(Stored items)
= = = =
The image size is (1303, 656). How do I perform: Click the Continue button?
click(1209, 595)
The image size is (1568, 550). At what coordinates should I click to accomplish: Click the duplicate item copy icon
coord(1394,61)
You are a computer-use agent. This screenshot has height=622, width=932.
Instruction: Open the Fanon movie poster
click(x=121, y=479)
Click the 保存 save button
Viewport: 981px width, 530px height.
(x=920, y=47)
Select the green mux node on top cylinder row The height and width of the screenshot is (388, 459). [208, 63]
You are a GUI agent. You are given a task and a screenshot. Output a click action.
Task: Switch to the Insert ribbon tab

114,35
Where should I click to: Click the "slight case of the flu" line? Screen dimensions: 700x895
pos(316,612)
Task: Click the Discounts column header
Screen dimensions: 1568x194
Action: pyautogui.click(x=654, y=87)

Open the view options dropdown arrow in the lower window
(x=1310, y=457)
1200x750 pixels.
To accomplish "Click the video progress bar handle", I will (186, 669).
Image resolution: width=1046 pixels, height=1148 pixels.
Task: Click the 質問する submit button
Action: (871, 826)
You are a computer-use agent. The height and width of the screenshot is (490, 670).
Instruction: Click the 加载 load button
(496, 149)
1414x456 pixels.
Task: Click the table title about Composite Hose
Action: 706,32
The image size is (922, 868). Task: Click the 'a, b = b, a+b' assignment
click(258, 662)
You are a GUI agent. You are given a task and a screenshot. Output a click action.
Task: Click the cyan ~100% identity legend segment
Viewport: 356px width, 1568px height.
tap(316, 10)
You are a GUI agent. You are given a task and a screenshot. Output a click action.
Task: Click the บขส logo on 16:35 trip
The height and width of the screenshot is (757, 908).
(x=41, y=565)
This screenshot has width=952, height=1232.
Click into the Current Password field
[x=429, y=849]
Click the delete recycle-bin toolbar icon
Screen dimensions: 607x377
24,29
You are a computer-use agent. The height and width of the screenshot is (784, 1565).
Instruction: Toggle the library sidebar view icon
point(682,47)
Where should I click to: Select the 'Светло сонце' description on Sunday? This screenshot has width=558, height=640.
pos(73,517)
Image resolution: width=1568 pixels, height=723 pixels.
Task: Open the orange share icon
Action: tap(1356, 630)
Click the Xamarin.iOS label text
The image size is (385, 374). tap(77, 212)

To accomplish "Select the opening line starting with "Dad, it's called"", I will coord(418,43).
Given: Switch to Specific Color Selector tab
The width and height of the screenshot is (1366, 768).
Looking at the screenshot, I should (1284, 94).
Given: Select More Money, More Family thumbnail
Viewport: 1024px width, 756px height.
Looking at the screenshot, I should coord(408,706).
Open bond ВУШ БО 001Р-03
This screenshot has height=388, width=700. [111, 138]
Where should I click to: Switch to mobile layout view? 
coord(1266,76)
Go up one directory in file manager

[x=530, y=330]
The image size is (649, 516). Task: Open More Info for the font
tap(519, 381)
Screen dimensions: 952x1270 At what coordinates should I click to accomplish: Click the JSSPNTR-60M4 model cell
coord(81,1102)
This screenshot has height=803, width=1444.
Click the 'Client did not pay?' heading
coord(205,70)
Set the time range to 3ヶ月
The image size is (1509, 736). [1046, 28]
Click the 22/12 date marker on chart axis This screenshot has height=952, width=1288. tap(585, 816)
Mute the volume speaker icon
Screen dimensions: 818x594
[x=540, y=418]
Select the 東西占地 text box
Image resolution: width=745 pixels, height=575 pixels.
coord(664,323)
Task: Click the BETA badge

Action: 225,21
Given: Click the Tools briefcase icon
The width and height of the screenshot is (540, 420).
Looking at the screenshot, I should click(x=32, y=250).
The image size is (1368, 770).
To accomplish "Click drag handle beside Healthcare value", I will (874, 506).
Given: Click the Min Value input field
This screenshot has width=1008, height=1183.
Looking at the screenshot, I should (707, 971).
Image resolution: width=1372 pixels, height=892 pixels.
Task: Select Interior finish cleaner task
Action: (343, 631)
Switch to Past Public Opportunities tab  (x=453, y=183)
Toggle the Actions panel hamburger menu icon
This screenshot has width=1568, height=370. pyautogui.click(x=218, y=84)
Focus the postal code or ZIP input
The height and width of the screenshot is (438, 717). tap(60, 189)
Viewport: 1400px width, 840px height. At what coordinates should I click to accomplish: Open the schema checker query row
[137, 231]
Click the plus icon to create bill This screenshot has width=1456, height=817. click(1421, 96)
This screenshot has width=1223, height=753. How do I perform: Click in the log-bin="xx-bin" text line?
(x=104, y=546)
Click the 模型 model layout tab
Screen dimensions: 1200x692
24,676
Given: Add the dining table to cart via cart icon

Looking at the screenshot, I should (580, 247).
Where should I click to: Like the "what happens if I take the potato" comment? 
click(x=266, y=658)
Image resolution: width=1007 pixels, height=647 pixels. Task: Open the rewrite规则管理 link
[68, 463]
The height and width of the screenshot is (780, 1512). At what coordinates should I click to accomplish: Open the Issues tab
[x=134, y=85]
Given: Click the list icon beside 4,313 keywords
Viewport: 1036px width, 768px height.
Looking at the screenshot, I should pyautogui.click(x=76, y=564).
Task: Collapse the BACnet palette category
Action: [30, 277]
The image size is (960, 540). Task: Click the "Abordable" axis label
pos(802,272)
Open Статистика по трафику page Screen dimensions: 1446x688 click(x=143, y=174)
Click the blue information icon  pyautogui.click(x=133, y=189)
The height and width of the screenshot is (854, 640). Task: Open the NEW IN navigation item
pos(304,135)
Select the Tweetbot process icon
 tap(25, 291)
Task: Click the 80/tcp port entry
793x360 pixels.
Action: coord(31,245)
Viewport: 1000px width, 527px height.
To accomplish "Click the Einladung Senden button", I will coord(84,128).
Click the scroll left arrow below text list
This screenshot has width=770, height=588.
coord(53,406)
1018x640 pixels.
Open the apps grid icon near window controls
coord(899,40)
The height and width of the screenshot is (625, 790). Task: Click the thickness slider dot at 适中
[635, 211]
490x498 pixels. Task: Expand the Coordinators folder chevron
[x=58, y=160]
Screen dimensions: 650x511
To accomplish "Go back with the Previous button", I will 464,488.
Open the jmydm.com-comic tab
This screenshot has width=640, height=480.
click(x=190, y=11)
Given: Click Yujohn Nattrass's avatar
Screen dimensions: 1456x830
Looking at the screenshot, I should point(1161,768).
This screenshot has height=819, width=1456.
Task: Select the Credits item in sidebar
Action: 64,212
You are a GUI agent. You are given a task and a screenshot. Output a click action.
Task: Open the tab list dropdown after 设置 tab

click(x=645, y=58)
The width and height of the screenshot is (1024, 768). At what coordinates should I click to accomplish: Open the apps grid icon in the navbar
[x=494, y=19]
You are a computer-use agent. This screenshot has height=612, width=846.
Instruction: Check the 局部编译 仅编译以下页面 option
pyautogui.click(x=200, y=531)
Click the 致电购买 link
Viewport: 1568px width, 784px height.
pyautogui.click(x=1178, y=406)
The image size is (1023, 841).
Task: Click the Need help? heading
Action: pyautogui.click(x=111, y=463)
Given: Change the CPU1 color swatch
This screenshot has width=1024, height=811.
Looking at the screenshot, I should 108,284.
= = = =
Your task is to reproduce each entry exactly.

Task response
The image size is (1303, 656). How do I perform: Click the Continue button?
click(1209, 595)
The image size is (1568, 550). At what coordinates should I click to accomplish: Click the duplicate item copy icon
coord(1394,61)
You are a computer-use agent. This screenshot has height=622, width=932.
Instruction: Open the Fanon movie poster
click(x=121, y=479)
Click the 保存 save button
Viewport: 981px width, 530px height.
(x=920, y=47)
Select the green mux node on top cylinder row The height and width of the screenshot is (388, 459). [208, 63]
You are a GUI agent. You are given a task and a screenshot. Output a click action.
Task: Switch to the Insert ribbon tab

114,35
Where should I click to: Click the "slight case of the flu" line? Screen dimensions: 700x895
pos(316,612)
Task: Click the Discounts column header
Screen dimensions: 1568x194
Action: pyautogui.click(x=654, y=87)

Open the view options dropdown arrow in the lower window
(x=1310, y=457)
1200x750 pixels.
To accomplish "Click the video progress bar handle", I will (186, 669).
Image resolution: width=1046 pixels, height=1148 pixels.
Task: Click the 質問する submit button
Action: (871, 826)
You are a computer-use agent. The height and width of the screenshot is (490, 670).
Instruction: Click the 加载 load button
(496, 149)
1414x456 pixels.
Task: Click the table title about Composite Hose
Action: 706,32
The image size is (922, 868). Task: Click the 'a, b = b, a+b' assignment
click(258, 662)
You are a GUI agent. You are given a task and a screenshot. Output a click action.
Task: Click the cyan ~100% identity legend segment
Viewport: 356px width, 1568px height.
tap(316, 10)
You are a GUI agent. You are given a task and a screenshot. Output a click action.
Task: Click the บขส logo on 16:35 trip
The height and width of the screenshot is (757, 908).
(x=41, y=565)
This screenshot has width=952, height=1232.
Click into the Current Password field
[x=429, y=849]
Click the delete recycle-bin toolbar icon
Screen dimensions: 607x377
24,29
You are a computer-use agent. The height and width of the screenshot is (784, 1565).
Instruction: Toggle the library sidebar view icon
point(682,47)
Where should I click to: Select the 'Светло сонце' description on Sunday? This screenshot has width=558, height=640.
pos(73,517)
Image resolution: width=1568 pixels, height=723 pixels.
Task: Open the orange share icon
Action: tap(1356, 630)
Click the Xamarin.iOS label text
The image size is (385, 374). tap(77, 212)

To accomplish "Select the opening line starting with "Dad, it's called"", I will coord(418,43).
Given: Switch to Specific Color Selector tab
The width and height of the screenshot is (1366, 768).
Looking at the screenshot, I should (1284, 94).
Given: Select More Money, More Family thumbnail
Viewport: 1024px width, 756px height.
Looking at the screenshot, I should coord(408,706).
Open bond ВУШ БО 001Р-03
This screenshot has height=388, width=700. [111, 138]
Where should I click to: Switch to mobile layout view? 
coord(1266,76)
Go up one directory in file manager

[x=530, y=330]
The image size is (649, 516). Task: Open More Info for the font
tap(519, 381)
Screen dimensions: 952x1270 At what coordinates should I click to accomplish: Click the JSSPNTR-60M4 model cell
coord(81,1102)
This screenshot has height=803, width=1444.
Click the 'Client did not pay?' heading
coord(205,70)
Set the time range to 3ヶ月
The image size is (1509, 736). [1046, 28]
Click the 22/12 date marker on chart axis This screenshot has height=952, width=1288. tap(585, 816)
Mute the volume speaker icon
Screen dimensions: 818x594
[x=540, y=418]
Select the 東西占地 text box
Image resolution: width=745 pixels, height=575 pixels.
coord(664,323)
Task: Click the BETA badge

Action: 225,21
Given: Click the Tools briefcase icon
The width and height of the screenshot is (540, 420).
Looking at the screenshot, I should click(x=32, y=250).
The image size is (1368, 770).
To accomplish "Click drag handle beside Healthcare value", I will (874, 506).
Given: Click the Min Value input field
This screenshot has width=1008, height=1183.
Looking at the screenshot, I should (707, 971).
Image resolution: width=1372 pixels, height=892 pixels.
Task: Select Interior finish cleaner task
Action: (343, 631)
Switch to Past Public Opportunities tab  (x=453, y=183)
Toggle the Actions panel hamburger menu icon
This screenshot has width=1568, height=370. pyautogui.click(x=218, y=84)
Focus the postal code or ZIP input
The height and width of the screenshot is (438, 717). tap(60, 189)
Viewport: 1400px width, 840px height. At what coordinates should I click to accomplish: Open the schema checker query row
[137, 231]
Click the plus icon to create bill This screenshot has width=1456, height=817. click(1421, 96)
This screenshot has width=1223, height=753. How do I perform: Click in the log-bin="xx-bin" text line?
(x=104, y=546)
Click the 模型 model layout tab
Screen dimensions: 1200x692
24,676
Given: Add the dining table to cart via cart icon

Looking at the screenshot, I should (580, 247).
Where should I click to: Like the "what happens if I take the potato" comment? 
click(x=266, y=658)
Image resolution: width=1007 pixels, height=647 pixels. Task: Open the rewrite规则管理 link
[68, 463]
The height and width of the screenshot is (780, 1512). At what coordinates should I click to accomplish: Open the Issues tab
[x=134, y=85]
Given: Click the list icon beside 4,313 keywords
Viewport: 1036px width, 768px height.
Looking at the screenshot, I should pyautogui.click(x=76, y=564).
Task: Collapse the BACnet palette category
Action: [30, 277]
The image size is (960, 540). Task: Click the "Abordable" axis label
pos(802,272)
Open Статистика по трафику page Screen dimensions: 1446x688 click(x=143, y=174)
Click the blue information icon  pyautogui.click(x=133, y=189)
The height and width of the screenshot is (854, 640). Task: Open the NEW IN navigation item
pos(304,135)
Select the Tweetbot process icon
 tap(25, 291)
Task: Click the 80/tcp port entry
793x360 pixels.
Action: coord(31,245)
Viewport: 1000px width, 527px height.
To accomplish "Click the Einladung Senden button", I will coord(84,128).
Click the scroll left arrow below text list
This screenshot has width=770, height=588.
coord(53,406)
1018x640 pixels.
Open the apps grid icon near window controls
coord(899,40)
The height and width of the screenshot is (625, 790). Task: Click the thickness slider dot at 适中
[635, 211]
490x498 pixels. Task: Expand the Coordinators folder chevron
[x=58, y=160]
Screen dimensions: 650x511
To accomplish "Go back with the Previous button", I will 464,488.
Open the jmydm.com-comic tab
This screenshot has width=640, height=480.
click(x=190, y=11)
Given: Click Yujohn Nattrass's avatar
Screen dimensions: 1456x830
Looking at the screenshot, I should point(1161,768).
This screenshot has height=819, width=1456.
Task: Select the Credits item in sidebar
Action: 64,212
You are a GUI agent. You are given a task and a screenshot. Output a click action.
Task: Open the tab list dropdown after 设置 tab

click(x=645, y=58)
The width and height of the screenshot is (1024, 768). At what coordinates should I click to accomplish: Open the apps grid icon in the navbar
[x=494, y=19]
You are a computer-use agent. This screenshot has height=612, width=846.
Instruction: Check the 局部编译 仅编译以下页面 option
pyautogui.click(x=200, y=531)
Click the 致电购买 link
Viewport: 1568px width, 784px height.
pyautogui.click(x=1178, y=406)
The image size is (1023, 841).
Task: Click the Need help? heading
Action: pyautogui.click(x=111, y=463)
Given: Change the CPU1 color swatch
This screenshot has width=1024, height=811.
Looking at the screenshot, I should 108,284.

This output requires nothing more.